Extracted records
= Beginning of Section =
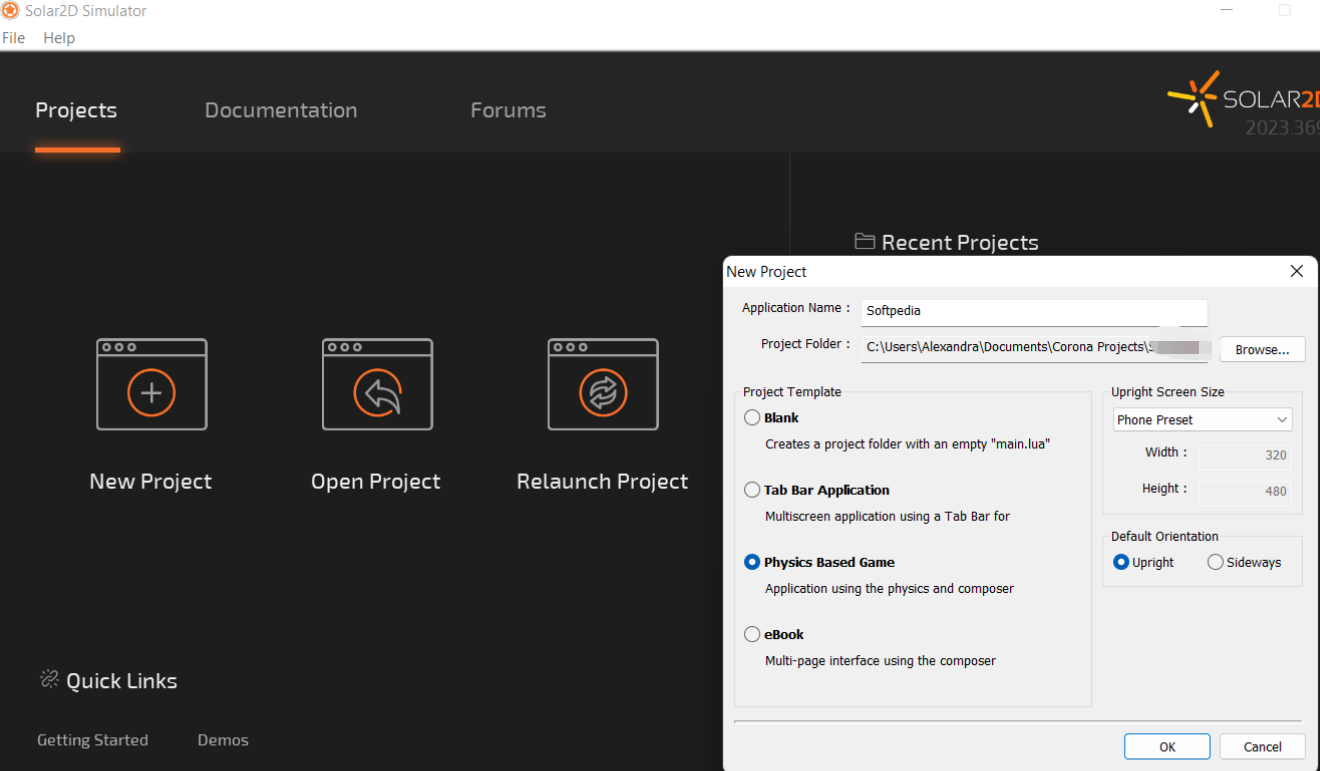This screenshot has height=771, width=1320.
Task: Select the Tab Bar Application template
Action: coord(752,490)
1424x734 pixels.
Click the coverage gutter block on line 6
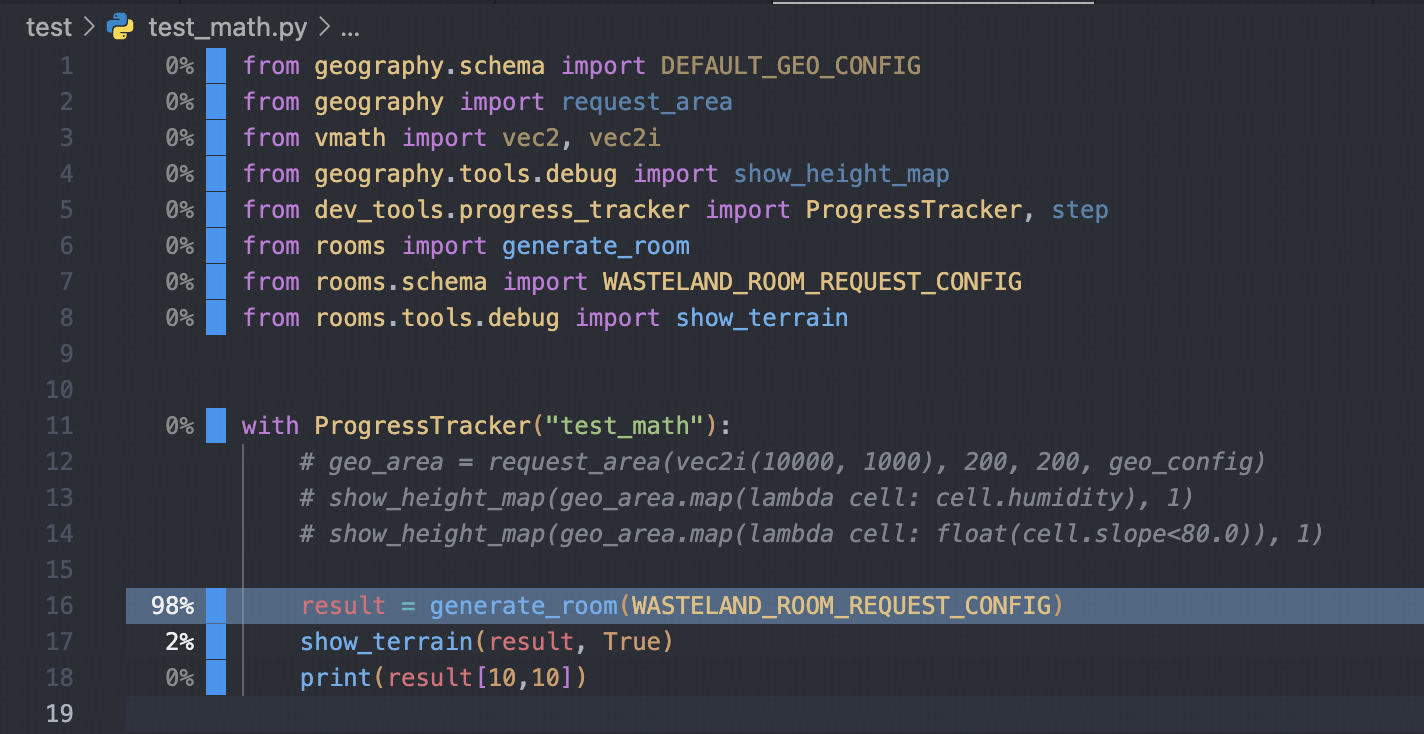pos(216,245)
= End of Section =
** Assignment **
Please output, exactly and with no pictures, only the lines from the one containing "1424x734 pixels." through the final line of the records above.

** Expected output **
1424x734 pixels.
Click the coverage gutter block on line 6
pos(216,245)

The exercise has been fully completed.